The second major challenge stems from Egypt’s extreme vulnerability to international food markets. Though dire warnings of food shortages have been frequent in the media, they have not yet appeared with any significant frequency within Egypt. However, this is not to say that they will not eventually appear. Bread is a staple of the Egyptian diet, and Egypt relies on imports for more than half of its wheat consumption. Although farmland within Egypt is increasingly dedicated to growing wheat, there is simply not enough arable land for Egypt to feed its population.
 
In fact, although Egypt is a vast country geographically, most of it is uninhabitable desert. Population growth is accelerating in Egypt’s densely packed urban centers, threatening to worsen these underlying challenges. Population growth in 2012 hit its highest levels since 1991, reaching 32 births per 1,000 people and bringing the country’s population to 84 million, according to initial government estimates. This represents an increase of 50 percent from 1990, when the population was just 56 million. Egypt’s fertility rate is currently 2.9 children per woman and is expected to remain above the replacement ratio of 2.1 for at least the next two decades.
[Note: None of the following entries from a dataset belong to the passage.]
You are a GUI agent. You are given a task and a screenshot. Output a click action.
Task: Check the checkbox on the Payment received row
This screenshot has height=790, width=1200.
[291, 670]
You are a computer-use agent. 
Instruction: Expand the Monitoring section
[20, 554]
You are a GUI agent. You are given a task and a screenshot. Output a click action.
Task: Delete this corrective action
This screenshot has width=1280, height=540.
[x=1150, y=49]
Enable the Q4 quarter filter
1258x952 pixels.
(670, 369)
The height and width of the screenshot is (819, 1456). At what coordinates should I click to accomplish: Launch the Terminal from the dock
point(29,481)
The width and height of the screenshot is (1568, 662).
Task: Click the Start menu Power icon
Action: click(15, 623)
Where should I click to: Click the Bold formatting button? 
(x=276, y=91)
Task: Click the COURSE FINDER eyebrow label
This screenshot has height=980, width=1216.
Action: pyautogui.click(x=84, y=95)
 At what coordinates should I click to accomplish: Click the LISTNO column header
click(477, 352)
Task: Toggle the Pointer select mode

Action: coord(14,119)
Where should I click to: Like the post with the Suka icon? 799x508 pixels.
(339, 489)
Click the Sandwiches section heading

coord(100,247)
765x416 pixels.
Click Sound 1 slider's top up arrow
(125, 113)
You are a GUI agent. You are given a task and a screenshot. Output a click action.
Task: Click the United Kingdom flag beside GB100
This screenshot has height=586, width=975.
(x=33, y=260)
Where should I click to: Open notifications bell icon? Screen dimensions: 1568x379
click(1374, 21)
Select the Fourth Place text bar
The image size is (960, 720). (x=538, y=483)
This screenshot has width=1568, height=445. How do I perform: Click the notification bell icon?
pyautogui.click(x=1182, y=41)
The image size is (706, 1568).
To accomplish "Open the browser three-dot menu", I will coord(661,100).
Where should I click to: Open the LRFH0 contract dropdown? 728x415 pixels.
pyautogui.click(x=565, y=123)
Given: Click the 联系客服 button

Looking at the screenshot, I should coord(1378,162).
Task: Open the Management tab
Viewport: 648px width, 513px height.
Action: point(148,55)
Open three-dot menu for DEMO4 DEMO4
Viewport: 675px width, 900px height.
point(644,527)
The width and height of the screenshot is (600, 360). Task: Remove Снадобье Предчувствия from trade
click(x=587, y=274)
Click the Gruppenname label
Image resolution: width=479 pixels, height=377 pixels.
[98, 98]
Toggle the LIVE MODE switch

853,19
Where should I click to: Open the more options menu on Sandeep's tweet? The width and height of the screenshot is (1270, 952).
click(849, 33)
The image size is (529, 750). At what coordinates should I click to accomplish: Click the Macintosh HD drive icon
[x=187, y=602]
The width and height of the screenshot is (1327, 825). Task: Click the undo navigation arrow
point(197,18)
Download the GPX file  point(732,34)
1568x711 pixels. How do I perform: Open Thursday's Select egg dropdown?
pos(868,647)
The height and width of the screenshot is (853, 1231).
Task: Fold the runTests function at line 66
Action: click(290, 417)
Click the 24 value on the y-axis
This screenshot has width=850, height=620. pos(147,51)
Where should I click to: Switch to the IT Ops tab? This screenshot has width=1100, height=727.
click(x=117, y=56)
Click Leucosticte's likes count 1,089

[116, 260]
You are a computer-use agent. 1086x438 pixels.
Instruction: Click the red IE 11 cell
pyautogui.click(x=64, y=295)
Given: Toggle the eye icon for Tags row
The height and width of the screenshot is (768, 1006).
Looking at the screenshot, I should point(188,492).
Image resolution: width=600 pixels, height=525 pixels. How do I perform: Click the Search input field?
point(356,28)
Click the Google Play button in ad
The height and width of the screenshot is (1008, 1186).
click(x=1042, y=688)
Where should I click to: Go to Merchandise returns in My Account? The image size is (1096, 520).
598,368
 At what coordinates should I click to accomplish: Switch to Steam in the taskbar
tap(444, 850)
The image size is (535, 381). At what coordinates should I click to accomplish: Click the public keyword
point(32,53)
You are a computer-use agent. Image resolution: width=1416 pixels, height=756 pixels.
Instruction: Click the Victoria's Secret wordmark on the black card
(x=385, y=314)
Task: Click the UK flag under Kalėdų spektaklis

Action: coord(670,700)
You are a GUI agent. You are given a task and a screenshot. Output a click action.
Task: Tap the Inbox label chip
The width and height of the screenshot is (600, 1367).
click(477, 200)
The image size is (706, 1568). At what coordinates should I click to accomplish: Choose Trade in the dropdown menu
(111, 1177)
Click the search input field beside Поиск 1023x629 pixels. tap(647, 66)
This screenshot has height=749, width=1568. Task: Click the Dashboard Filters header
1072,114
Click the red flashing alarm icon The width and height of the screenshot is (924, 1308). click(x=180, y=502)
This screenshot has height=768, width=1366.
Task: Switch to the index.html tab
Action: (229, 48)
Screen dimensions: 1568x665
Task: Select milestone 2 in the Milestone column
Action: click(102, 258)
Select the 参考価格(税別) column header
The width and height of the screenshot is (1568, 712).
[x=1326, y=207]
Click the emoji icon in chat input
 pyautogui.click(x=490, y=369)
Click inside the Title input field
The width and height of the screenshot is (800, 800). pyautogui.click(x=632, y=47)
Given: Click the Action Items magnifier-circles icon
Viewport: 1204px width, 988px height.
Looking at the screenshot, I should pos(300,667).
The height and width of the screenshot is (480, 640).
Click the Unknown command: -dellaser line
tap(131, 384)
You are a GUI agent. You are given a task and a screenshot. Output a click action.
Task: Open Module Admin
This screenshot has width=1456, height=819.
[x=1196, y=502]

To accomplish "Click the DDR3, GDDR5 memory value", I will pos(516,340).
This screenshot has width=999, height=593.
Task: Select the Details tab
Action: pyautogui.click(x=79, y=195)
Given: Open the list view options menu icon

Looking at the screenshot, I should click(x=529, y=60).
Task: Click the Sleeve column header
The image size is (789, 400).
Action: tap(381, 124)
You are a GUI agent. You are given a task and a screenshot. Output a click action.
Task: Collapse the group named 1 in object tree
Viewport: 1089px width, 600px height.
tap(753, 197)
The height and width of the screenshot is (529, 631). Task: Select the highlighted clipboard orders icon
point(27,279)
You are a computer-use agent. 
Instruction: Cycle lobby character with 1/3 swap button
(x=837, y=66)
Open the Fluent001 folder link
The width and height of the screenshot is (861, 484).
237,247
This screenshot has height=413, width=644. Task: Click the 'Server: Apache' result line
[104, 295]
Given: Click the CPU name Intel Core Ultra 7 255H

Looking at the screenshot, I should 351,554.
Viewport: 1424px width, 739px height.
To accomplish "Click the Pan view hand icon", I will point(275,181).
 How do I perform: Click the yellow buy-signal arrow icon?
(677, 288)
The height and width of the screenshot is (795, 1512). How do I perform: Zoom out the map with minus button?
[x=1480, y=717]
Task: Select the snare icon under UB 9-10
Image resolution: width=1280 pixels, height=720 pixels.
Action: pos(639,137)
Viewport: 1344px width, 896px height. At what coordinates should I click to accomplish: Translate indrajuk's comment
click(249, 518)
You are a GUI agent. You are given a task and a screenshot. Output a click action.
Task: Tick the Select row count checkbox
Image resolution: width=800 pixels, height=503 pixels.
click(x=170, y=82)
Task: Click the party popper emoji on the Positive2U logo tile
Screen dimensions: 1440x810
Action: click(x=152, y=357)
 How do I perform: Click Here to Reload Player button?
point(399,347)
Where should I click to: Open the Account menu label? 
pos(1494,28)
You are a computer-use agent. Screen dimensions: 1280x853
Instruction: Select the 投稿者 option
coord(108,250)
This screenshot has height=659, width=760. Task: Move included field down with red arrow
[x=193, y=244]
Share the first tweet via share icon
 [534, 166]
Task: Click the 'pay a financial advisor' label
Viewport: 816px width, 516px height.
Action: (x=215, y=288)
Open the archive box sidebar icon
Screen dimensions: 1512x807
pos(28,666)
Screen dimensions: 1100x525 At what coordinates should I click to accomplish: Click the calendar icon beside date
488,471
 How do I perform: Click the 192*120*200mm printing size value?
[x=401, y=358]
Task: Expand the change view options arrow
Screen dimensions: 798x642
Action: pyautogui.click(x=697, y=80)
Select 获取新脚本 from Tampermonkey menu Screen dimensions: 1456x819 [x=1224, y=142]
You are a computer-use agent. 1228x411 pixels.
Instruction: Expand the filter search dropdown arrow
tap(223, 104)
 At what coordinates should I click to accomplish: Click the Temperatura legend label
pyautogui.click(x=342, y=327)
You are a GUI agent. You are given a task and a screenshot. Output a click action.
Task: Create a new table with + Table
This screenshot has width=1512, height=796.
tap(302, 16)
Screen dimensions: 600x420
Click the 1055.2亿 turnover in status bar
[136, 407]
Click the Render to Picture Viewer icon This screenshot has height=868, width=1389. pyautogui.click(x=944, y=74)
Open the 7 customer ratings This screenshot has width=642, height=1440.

As a result, the United Nations projects the Egyptian population to exceed 100 million by 2030. This means that Egypt will have a growing pool of young people of working age in the coming decades, creating substantial challenges for the Egyptian state to provide them with economic opportunities, or at the least sufficient basic goods.
 
Ousted Egyptian leader Hosni Mubarak faced similar problems, and growing poverty and joblessness are arguably among the root causes of the uprising in 2011 that unseated him. The wave of protests that challenged Morsi, who became the first democratically elected president in the country’s history, should be understood as a continuation of this swelling trend. While previous governments in Egypt have been able to leverage strategic rent from foreign countries interested in maintaining stability in Egypt, which is the linchpin between the Middle East and North Africa and the manager of the Suez Canal, the country has become increasingly peripheral to the strategic needs of major powers.
 
As a result, although Egypt has been able to secure some limited funding from regional players such as Qatar, Iraq, Saudi Arabia and Libya, it remains locked in negotiations with the International Monetary Fund over some broader, more sustainable financial relief. It is possible that the new government will find a level of stability that the increasingly isolated Muslim Brotherhood leadership was unable to sustain in the face of rising disputes with former coalition partners and a firmly obstructionist judiciary. However, the military’s decision to unseat Morsi underlined the instability inherent in Egypt’s political system and may make it even more difficult for Egypt to return to the good graces of financial markets or Western powers. In any case, mounting demographic and economic pressures mean that the job of managing Egypt’s economic challenges will become incrementally more difficult with each passing year and for each faction that occupies the presidential palace.